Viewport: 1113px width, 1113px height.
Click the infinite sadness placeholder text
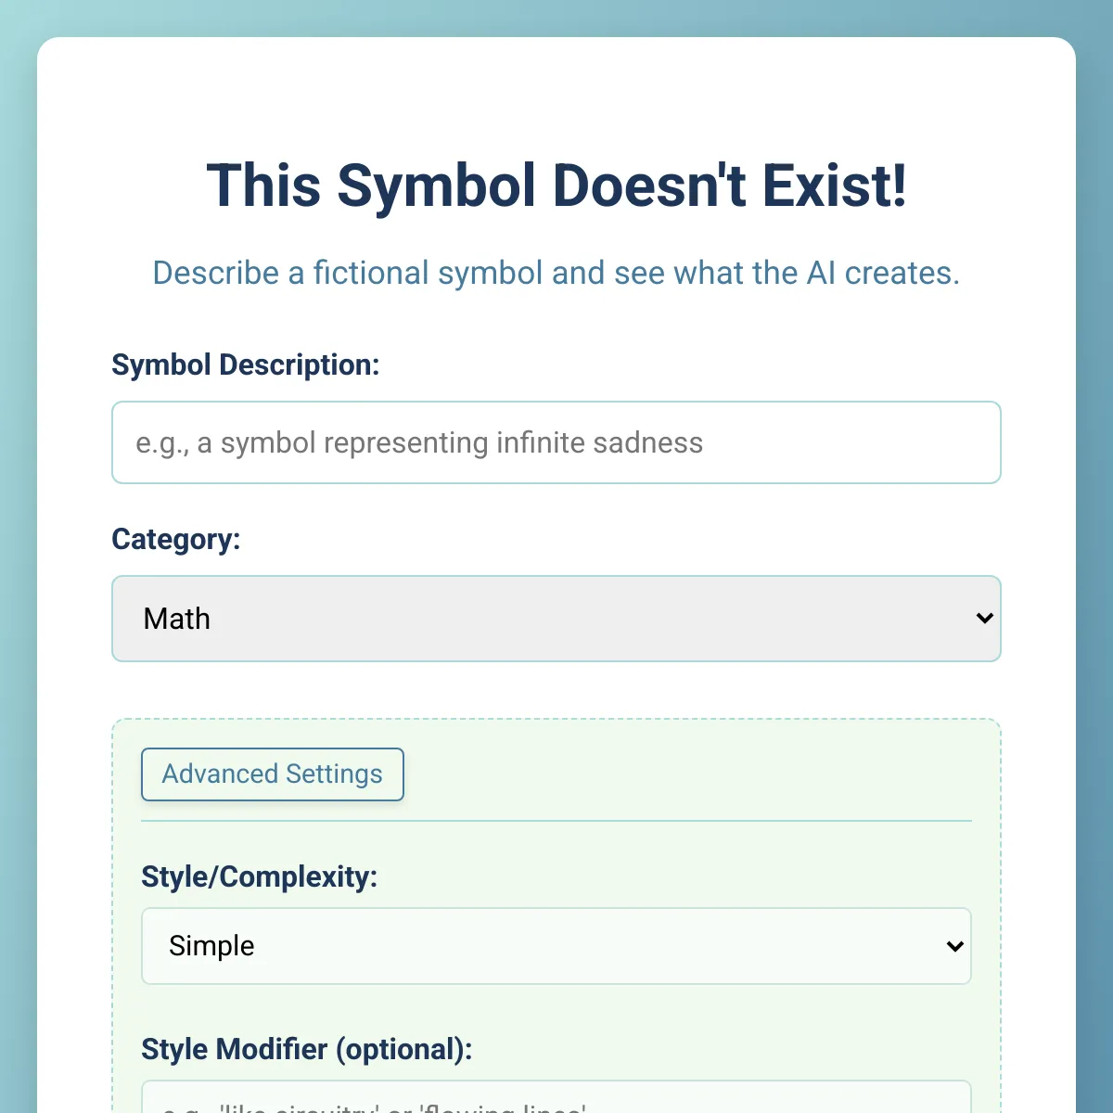click(x=419, y=443)
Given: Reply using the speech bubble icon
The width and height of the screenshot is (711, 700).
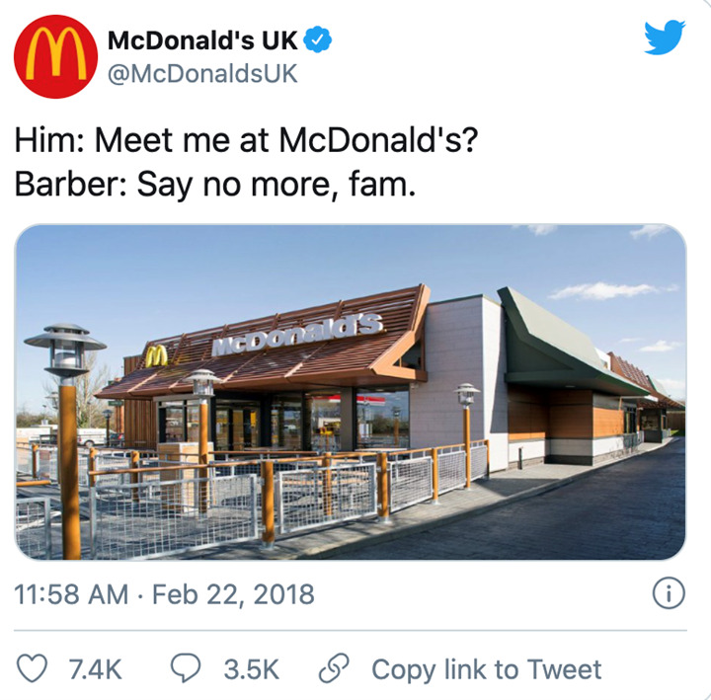Looking at the screenshot, I should [186, 668].

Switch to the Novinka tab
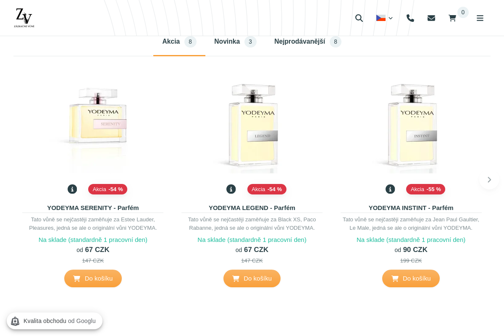(x=235, y=42)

● ● ● ● ●

EXERCISE DIRECTIONS: The expected answer is the lines from the one that has "Click the infinite sadness placeholder text" to the end of the listing, transcribed exactly, with pictures left out and no other line added.

EXPECTED OUTPUT:
Click the infinite sadness placeholder text
click(x=419, y=443)
Given: Reply using the speech bubble icon
The width and height of the screenshot is (711, 700).
Looking at the screenshot, I should [186, 668].

Switch to the Novinka tab
(x=235, y=42)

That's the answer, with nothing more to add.